Abstract: What can we learn about data science by watching data science competitions?
During a data science competition like the ones hosted by DrivenData and Kaggle, the leaderboard lists the teams that have submitted models and the scores the top models have achieved.
As the competition proceeds, the scores often improve quickly as teams explore a variety of models and then more slowly as they approach the limits of what’s possible.
Using 170,000 scores from more than 50 competitions hosted by DrivenData, we explore the aggregated behavior of the competing teams.
What patterns can we see?
Based on early returns, can we predict the limits?
What factors influence the time, and number of submissions it takes to reach the performance plateau?
Do models tend to overfit the data as the contest progresses?
And what guidance can we provide for deciding when to stop searching?
In this talk, we will answer these questions and share other observations from the other side of the leaderboard.

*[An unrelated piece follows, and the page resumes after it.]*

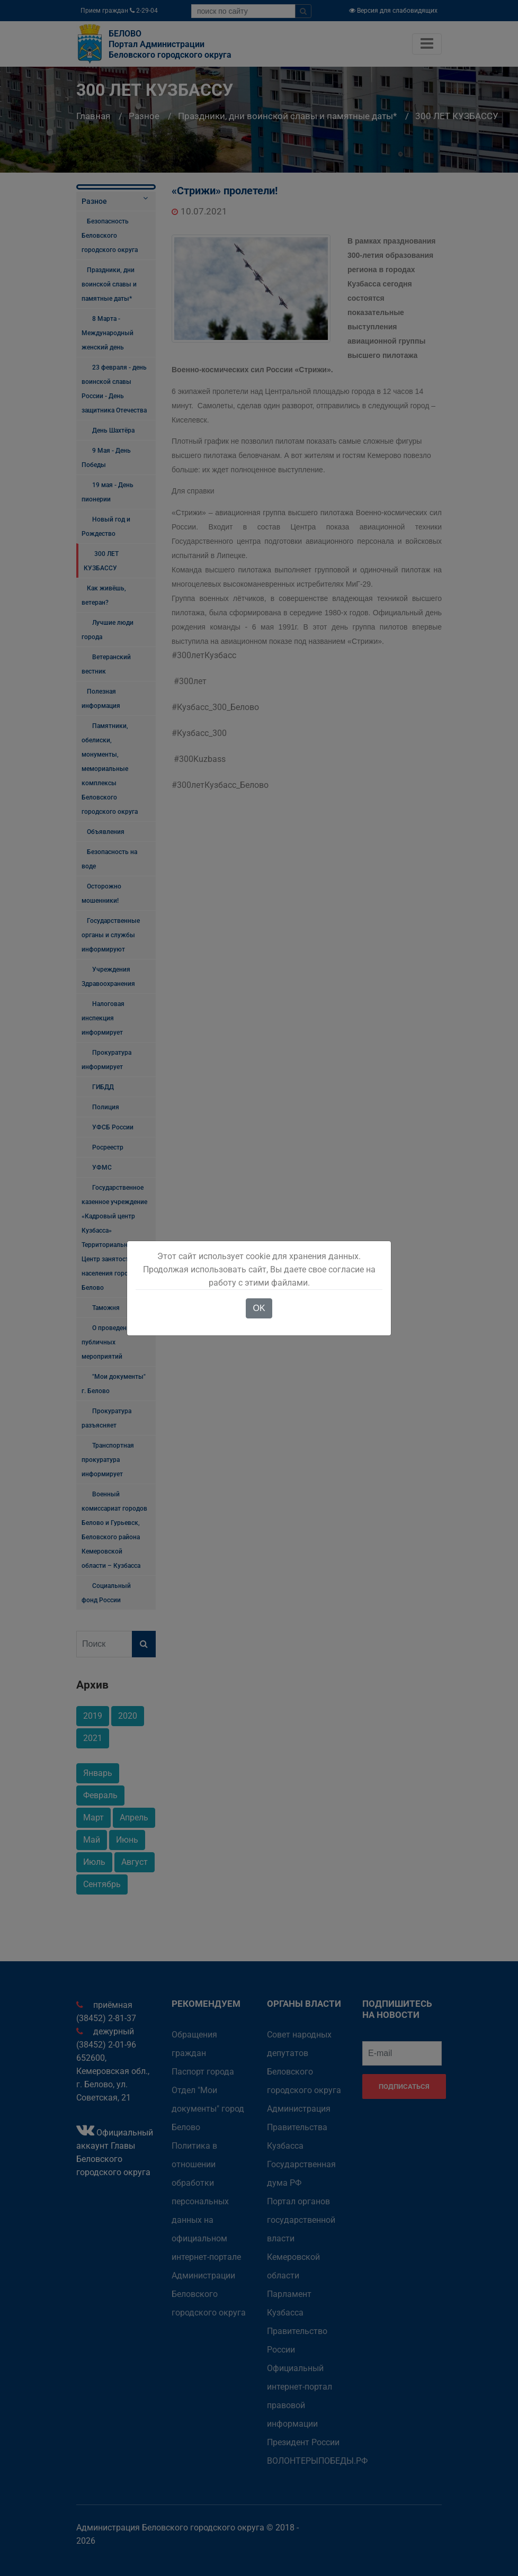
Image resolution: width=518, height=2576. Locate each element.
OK (259, 1308)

Bio: Allen Downey is a Professor of Computer Science at Olin College of Engineering in Needham, MA. He is the author of several books related to computer science and data science, including Think Python, Think Stats, Think Bayes, and Think Complexity. Prof Downey has taught at Colby College and Wellesley College, and in 2009 he was a Visiting Scientist at Google. He received his Ph.D. in Computer Science from U.C. Berkeley, and M.S. and B.S. degrees from MIT.